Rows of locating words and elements
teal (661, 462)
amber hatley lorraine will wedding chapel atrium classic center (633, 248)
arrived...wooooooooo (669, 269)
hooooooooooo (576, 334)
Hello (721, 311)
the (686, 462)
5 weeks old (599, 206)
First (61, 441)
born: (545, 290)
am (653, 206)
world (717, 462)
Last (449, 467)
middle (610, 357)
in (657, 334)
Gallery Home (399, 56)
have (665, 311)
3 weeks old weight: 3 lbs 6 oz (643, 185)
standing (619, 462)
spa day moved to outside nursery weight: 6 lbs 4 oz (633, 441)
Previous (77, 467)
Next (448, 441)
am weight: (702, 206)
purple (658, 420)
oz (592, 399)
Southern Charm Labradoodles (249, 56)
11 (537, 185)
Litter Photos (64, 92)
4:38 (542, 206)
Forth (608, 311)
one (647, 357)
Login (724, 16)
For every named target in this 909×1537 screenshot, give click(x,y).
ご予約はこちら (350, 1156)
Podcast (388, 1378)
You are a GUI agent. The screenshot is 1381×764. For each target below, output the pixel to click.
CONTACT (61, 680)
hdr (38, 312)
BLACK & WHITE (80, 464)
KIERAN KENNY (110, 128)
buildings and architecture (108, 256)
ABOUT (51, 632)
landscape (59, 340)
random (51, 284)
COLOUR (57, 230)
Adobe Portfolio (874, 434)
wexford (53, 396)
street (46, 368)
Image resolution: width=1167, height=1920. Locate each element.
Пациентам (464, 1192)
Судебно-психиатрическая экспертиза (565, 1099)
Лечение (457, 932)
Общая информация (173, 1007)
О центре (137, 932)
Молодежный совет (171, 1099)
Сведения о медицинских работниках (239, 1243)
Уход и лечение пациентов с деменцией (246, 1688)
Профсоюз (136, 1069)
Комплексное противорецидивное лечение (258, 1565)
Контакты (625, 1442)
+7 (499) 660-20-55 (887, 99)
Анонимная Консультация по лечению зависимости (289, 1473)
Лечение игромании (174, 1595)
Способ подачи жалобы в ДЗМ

* [WRITTEN REQUEST] Pick out each row that contains the string "screenshot" and copy it in full. Case counts.

* [RESULT FOR THIS EXERCISE]
For every named target in this 909×1537 screenshot, give click(x,y).
You are a GUI agent. The screenshot is 1381×764. For each target below, output the pixel to click.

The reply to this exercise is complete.